[Dataset extract Boundary: Start]
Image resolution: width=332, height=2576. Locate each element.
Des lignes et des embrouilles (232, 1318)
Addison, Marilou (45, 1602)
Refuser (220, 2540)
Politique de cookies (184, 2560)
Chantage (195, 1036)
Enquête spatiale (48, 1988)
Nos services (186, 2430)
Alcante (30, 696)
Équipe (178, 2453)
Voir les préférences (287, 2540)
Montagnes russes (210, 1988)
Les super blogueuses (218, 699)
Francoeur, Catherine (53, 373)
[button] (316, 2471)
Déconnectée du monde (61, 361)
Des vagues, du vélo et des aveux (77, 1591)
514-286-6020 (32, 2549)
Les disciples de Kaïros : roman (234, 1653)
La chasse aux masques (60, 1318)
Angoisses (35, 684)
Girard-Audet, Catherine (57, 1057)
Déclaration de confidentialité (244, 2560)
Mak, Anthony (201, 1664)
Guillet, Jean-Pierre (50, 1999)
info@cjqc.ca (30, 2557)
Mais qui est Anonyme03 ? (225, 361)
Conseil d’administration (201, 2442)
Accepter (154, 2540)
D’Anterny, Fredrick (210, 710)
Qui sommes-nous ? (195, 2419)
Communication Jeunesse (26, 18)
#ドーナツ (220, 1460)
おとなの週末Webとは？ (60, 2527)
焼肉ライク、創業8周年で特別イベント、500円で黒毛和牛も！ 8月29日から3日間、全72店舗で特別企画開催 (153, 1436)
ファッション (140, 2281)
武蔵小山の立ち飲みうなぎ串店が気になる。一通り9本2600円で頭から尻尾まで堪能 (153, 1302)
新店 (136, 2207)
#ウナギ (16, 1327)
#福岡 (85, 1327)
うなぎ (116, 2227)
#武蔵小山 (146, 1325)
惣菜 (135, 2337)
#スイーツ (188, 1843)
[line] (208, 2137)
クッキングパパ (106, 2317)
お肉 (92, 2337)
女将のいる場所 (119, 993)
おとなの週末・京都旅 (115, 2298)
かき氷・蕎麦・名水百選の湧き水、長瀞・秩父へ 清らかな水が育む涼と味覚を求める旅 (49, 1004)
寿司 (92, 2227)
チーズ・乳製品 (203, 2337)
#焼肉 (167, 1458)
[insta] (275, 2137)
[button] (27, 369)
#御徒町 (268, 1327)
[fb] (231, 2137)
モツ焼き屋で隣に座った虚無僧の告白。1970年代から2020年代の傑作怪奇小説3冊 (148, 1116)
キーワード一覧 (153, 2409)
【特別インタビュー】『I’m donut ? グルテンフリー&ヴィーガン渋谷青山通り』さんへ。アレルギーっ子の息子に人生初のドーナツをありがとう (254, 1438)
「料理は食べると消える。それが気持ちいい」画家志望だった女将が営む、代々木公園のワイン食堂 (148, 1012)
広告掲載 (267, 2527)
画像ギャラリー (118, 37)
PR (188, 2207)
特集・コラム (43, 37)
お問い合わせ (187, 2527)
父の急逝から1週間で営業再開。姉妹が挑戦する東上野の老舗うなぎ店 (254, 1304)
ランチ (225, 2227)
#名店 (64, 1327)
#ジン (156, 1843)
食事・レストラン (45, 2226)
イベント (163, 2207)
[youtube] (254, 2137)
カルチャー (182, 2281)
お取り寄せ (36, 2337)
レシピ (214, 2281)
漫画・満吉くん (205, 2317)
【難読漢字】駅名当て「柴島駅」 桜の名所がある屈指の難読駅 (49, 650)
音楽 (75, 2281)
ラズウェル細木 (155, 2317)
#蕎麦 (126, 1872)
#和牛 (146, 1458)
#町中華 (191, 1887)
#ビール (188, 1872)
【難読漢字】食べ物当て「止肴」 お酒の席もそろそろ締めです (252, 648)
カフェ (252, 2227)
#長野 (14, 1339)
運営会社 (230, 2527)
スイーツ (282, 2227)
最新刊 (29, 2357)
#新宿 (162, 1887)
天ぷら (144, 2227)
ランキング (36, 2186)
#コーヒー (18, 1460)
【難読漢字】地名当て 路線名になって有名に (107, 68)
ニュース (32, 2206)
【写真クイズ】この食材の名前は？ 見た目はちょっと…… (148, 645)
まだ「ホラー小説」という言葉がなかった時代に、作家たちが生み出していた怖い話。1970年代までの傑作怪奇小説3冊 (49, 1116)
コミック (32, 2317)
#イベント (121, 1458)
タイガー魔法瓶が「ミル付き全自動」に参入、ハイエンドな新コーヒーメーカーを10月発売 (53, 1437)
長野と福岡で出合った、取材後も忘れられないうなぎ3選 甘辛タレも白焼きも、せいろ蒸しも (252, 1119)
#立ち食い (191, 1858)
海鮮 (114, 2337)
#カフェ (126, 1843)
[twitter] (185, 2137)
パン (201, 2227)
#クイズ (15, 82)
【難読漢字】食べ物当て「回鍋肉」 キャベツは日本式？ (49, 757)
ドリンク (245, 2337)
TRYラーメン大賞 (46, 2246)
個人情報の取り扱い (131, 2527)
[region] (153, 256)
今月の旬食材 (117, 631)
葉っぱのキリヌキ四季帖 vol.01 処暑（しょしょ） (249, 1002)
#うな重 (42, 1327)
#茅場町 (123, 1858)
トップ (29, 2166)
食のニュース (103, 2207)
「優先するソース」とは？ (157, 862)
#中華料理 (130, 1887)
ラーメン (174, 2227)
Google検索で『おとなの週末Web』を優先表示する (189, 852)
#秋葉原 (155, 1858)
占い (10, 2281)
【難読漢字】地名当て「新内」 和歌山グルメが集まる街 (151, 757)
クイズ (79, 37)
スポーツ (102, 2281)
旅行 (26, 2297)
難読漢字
[Dataset extract Boundary: End]
Problem details: Starting at the line that has "D’Anterny, Fredrick (210, 710)" and ending at the line that has "#うな重 (42, 1327)", please write out the lines above exactly, leaving out all others.

Solution to this task:
D’Anterny, Fredrick (210, 710)
Qui sommes-nous ? (195, 2419)
Communication Jeunesse (26, 18)
#ドーナツ (220, 1460)
おとなの週末Webとは？ (60, 2527)
焼肉ライク、創業8周年で特別イベント、500円で黒毛和牛も！ 8月29日から3日間、全72店舗で特別企画開催 (153, 1436)
ファッション (140, 2281)
武蔵小山の立ち飲みうなぎ串店が気になる。一通り9本2600円で頭から尻尾まで堪能 (153, 1302)
新店 (136, 2207)
#ウナギ (16, 1327)
#福岡 (85, 1327)
うなぎ (116, 2227)
#武蔵小山 (146, 1325)
惣菜 (135, 2337)
#スイーツ (188, 1843)
[line] (208, 2137)
クッキングパパ (106, 2317)
お肉 (92, 2337)
女将のいる場所 (119, 993)
おとなの週末・京都旅 (115, 2298)
かき氷・蕎麦・名水百選の湧き水、長瀞・秩父へ 清らかな水が育む涼と味覚を求める旅 (49, 1004)
寿司 (92, 2227)
チーズ・乳製品 (203, 2337)
#焼肉 (167, 1458)
[insta] (275, 2137)
[button] (27, 369)
#御徒町 (268, 1327)
[fb] (231, 2137)
モツ焼き屋で隣に座った虚無僧の告白。1970年代から2020年代の傑作怪奇小説3冊 (148, 1116)
キーワード一覧 (153, 2409)
【特別インタビュー】『I’m donut ? グルテンフリー&ヴィーガン渋谷青山通り』さんへ。アレルギーっ子の息子に人生初のドーナツをありがとう (254, 1438)
「料理は食べると消える。それが気持ちいい」画家志望だった女将が営む、代々木公園のワイン食堂 (148, 1012)
広告掲載 (267, 2527)
画像ギャラリー (118, 37)
PR (188, 2207)
特集・コラム (43, 37)
お問い合わせ (187, 2527)
父の急逝から1週間で営業再開。姉妹が挑戦する東上野の老舗うなぎ店 (254, 1304)
ランチ (225, 2227)
#名店 (64, 1327)
#ジン (156, 1843)
食事・レストラン (45, 2226)
イベント (163, 2207)
[youtube] (254, 2137)
カルチャー (182, 2281)
お取り寄せ (36, 2337)
レシピ (214, 2281)
漫画・満吉くん (205, 2317)
【難読漢字】駅名当て「柴島駅」 桜の名所がある屈指の難読駅 (49, 650)
音楽 (75, 2281)
ラズウェル細木 (155, 2317)
#蕎麦 (126, 1872)
#和牛 (146, 1458)
#町中華 (191, 1887)
#ビール (188, 1872)
【難読漢字】食べ物当て「止肴」 お酒の席もそろそろ締めです (252, 648)
カフェ (252, 2227)
#長野 (14, 1339)
運営会社 (230, 2527)
スイーツ (282, 2227)
最新刊 (29, 2357)
#新宿 (162, 1887)
天ぷら (144, 2227)
ランキング (36, 2186)
#コーヒー (18, 1460)
【難読漢字】地名当て 路線名になって有名に (107, 68)
ニュース (32, 2206)
【写真クイズ】この食材の名前は？ 見た目はちょっと…… (148, 645)
まだ「ホラー小説」という言葉がなかった時代に、作家たちが生み出していた怖い話。1970年代までの傑作怪奇小説3冊 (49, 1116)
コミック (32, 2317)
#イベント (121, 1458)
タイガー魔法瓶が「ミル付き全自動」に参入、ハイエンドな新コーヒーメーカーを10月発売 (53, 1437)
長野と福岡で出合った、取材後も忘れられないうなぎ3選 甘辛タレも白焼きも、せいろ蒸しも (252, 1119)
#立ち食い (191, 1858)
海鮮 (114, 2337)
#カフェ (126, 1843)
[twitter] (185, 2137)
パン (201, 2227)
#クイズ (15, 82)
【難読漢字】食べ物当て「回鍋肉」 キャベツは日本式？ (49, 757)
ドリンク (245, 2337)
TRYラーメン大賞 (46, 2246)
個人情報の取り扱い (131, 2527)
[region] (153, 256)
今月の旬食材 (117, 631)
葉っぱのキリヌキ四季帖 vol.01 処暑（しょしょ） (249, 1002)
#うな重 (42, 1327)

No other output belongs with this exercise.